Prosegui la nota sulla Giornata internazionale della donna, riprendendo subito dopo l'ultima frase riportata.

**TESTO DA LEGGERE:**
◆ ◆ ◆ ◆
Riceviamo e pubblichiamo una nota a firma di Federica Piergianni, infermiera, e Pierpaolo Volpe, presidente dell’Ordine degli infermieri tarantino.
La Giornata internazionale della donna, celebrata l’8 marzo scorso, ci ha consentito di ricordare sia le conquiste sociali, economiche e politiche, sia le discriminazioni e le violenze di cui le donne sono state e sono ancora vittima in ogni parte del mondo.
Le discriminazioni culturali tra uomini e donne sono ancora sorrette da basi solide e di difficile eradicazione. Quando parliamo di uomini e donne, nello specifico della differenza tra i due generi, dove per differenza s’intende la totale o parziale diversità, parliamo con tutta evidenza di quella che è solo differenza fisiologica. Ma al di là di questo aspetto puramente anatomico e fisiologico, quella tra uomo e donna non deve significare di per sé disuguaglianze, e neppure discriminazione.
◆ ◆ ◆ ◆
**DATI FORNITI:**
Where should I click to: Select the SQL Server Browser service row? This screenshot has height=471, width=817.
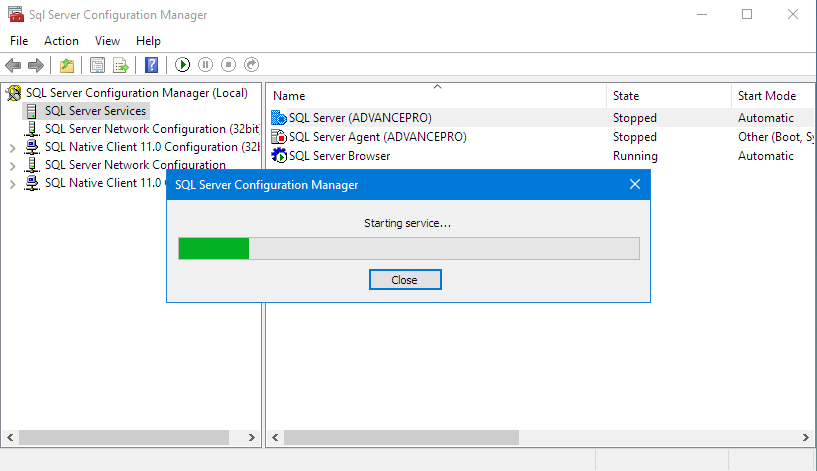click(x=339, y=156)

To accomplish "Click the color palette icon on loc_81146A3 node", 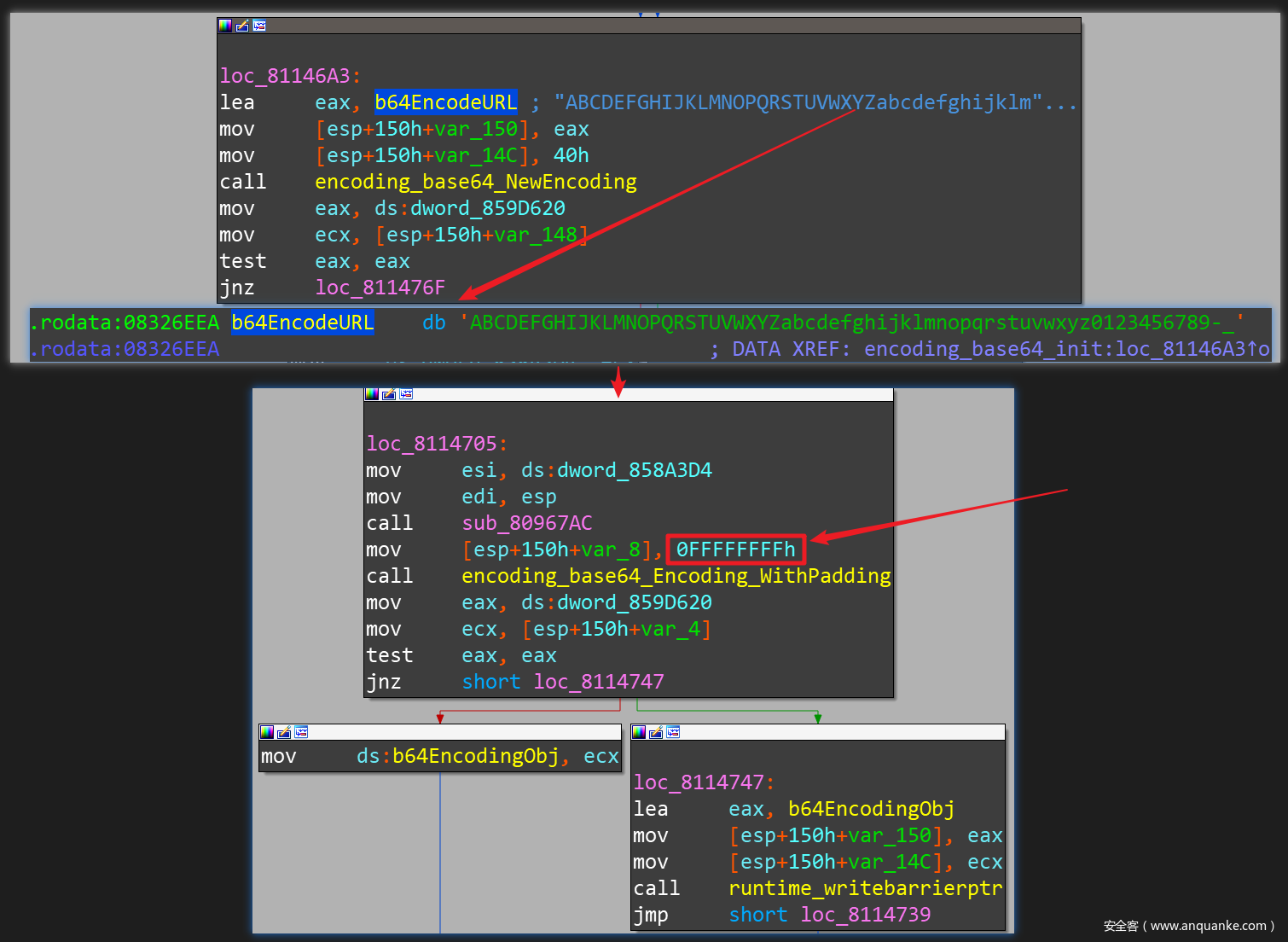I will coord(225,26).
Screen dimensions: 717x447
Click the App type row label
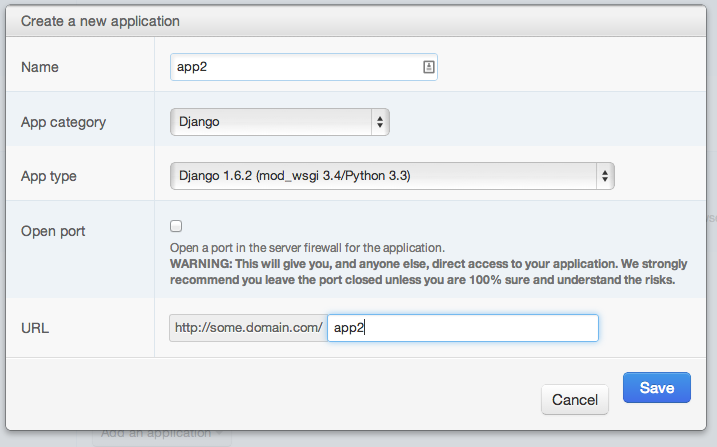pos(49,176)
◆ ◆ ◆ ◆
**RISPOSTA:**
Nel nostro Paese, a partire dal 1948, è stato ufficialmente affermato il principio di pari opportunità tra uomini e donne. I padri costituenti si sono preoccupati di dare massima diffusione al nuovo criterio, guardando a tutti i settori della vita quotidiana. Così, a parità di lavoro, la donna ha diritto alla stessa retribuzione dell’uomo e, con riferimento alla gestione dei figli, la madre esercita una potestà del tutto analoga a quella del padre.
C’è anche da dire, però, che i precetti costituzionali non hanno trovato immediata attuazione in Italia. Così, per un arco di tempo piuttosto lungo la donna è rimasta priva dei diritti riconosciuti nella Carta fondamentale. Ad esempio, per l’attuazione della parità familiare, si è dovuto attendere addirittura il 1975. Soltanto in quell’anno, infatti, è stata adottata la riforma del diritto di famiglia.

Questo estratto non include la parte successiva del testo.